Les représentants des pays africains, membres de l’Organisation mondiale de la santé (OMS), ont voté jeudi soir à Maputo une résolution faisant de la tuberculose une urgence en Afrique où cette maladie provoque 540.000 décès chaque année.
"La résolution exhorte notamment les Etats membres à prendre des mesures immédiates pour appliquer des stratégies d’urgence et intensifier les actions dans la lutte contre la maladie", a déclaré Mario Raviglione, responsable de la lutte contre la tuberculose à l’OMS.
Selon Patrick Bertrand, porte-parole de Campagne Effort massif, organisation internationale de lutte contre la tuberculose, le paludisme et le VIH/Sida, "le fait que les ministres se soient mis d’accord pour que le tuberculose soit déclarée comme une urgence, montre qu’il y a une réelle volonté politique de la combattre". La tuberculose tue chaque jour 1.500 personnes sur le continent africain, soit 540.000 morts par an. L’épidémie de Sida accélère la transmission et le développement de la tuberculose en Afrique où, selon l’OMS, 2,4 millions de nouveaux cas sont répertoriés chaque année.

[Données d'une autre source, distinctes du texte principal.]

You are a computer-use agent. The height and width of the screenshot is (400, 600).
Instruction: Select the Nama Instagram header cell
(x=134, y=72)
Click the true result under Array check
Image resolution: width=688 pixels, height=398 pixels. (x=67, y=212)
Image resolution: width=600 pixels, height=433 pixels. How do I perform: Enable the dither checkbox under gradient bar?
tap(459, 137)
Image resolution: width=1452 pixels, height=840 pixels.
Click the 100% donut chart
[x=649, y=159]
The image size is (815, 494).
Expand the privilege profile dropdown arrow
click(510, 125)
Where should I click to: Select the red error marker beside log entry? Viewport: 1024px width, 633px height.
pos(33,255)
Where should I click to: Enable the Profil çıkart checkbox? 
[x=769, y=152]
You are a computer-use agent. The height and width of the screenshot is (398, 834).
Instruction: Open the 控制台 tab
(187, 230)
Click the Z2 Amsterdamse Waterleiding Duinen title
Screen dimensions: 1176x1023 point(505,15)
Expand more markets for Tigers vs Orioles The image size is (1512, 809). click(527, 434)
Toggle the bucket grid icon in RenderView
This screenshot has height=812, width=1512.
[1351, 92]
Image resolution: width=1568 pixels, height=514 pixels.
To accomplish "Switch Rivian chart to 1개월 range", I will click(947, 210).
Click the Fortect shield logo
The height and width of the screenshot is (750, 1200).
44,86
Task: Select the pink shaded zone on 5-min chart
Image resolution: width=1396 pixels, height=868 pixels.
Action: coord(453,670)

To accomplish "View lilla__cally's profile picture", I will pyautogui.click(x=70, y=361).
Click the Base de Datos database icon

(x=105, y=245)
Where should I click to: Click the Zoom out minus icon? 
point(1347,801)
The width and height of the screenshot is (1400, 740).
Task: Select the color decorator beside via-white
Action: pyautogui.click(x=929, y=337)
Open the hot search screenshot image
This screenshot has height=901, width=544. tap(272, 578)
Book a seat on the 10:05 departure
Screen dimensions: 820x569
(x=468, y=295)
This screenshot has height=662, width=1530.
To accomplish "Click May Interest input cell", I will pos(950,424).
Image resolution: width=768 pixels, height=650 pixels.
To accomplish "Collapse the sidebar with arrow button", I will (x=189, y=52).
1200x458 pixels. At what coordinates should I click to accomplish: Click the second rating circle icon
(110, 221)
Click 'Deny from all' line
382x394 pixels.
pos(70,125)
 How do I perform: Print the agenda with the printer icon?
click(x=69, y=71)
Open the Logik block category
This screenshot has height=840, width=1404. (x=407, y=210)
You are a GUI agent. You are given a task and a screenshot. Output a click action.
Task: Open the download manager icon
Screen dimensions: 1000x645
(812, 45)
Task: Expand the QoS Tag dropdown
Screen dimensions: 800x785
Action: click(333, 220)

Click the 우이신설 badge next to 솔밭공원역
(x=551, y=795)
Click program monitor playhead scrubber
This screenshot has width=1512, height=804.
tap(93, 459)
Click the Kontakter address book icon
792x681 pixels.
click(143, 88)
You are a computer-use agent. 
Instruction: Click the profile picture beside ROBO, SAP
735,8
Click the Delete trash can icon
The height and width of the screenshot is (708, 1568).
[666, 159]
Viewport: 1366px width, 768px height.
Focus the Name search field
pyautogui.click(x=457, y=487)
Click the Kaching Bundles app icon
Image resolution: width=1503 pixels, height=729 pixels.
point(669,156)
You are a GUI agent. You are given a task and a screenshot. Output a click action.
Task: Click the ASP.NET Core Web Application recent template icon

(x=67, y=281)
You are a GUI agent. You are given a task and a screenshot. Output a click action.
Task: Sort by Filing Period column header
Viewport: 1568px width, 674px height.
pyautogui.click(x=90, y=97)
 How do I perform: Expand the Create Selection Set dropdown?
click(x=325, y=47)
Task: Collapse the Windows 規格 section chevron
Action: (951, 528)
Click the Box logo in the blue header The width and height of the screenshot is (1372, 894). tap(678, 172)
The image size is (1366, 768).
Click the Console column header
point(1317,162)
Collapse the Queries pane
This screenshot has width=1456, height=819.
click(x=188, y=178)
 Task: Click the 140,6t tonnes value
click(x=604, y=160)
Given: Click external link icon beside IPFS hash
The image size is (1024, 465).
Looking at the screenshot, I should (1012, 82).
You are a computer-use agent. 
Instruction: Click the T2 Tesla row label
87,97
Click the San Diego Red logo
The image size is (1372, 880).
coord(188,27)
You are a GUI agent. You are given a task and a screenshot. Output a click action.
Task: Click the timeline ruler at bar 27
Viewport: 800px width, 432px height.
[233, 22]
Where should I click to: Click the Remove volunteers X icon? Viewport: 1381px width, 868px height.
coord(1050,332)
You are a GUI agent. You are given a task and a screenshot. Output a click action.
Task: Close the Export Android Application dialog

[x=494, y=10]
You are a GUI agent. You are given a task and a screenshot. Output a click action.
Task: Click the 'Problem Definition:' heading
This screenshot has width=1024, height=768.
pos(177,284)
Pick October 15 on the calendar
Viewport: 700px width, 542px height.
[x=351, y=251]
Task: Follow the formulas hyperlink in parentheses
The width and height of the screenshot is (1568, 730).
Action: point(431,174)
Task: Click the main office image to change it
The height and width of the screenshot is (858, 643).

L’organisation avait fait de la lutte contre la tuberculose l’une de ses propriétés, mais la maladie a continué à progresser en Afrique, selon le directeur-général de l’OMS, Lee Jong-Wook.
"L’incidence est passée à 345 cas pour 100.000 habitants en 2003 et la mortalité est de loin la plus élevée au monde", a-t-il déclaré.
"L’accès universel aux médicaments est un élément déterminant de la lutte antituberculeuse", a pour sa part, estimé le ministre rwandais Jean Damascène Ntawukuliryayo. "D’une part nous devons demander plus de fonds pour résoudre le problème, d’autre part les médicaments et le traitement doivent être gratuits afin de bénéficier au plus grand nombre de patients", a ajouté M. Ntawukuliryayo. Selon un rapport publié pendant la réunion Afrique de l’OMS à Maputo, capitale du Mozambique, qui s’est achevée vendredi, le continent importe 90% des médicaments et les pays pauvres ne représentent que 2,6% de la production mondiale.
En outre, sur 4,4 millions de personnes vivant avec le VIH/Sida en Afrique, à peine 8% ont accès aux traitements antirétroviraux.
Un seul pays, l’Afrique du Sud, développe toutes les activités de production jusqu’au conditionnement des produits finis.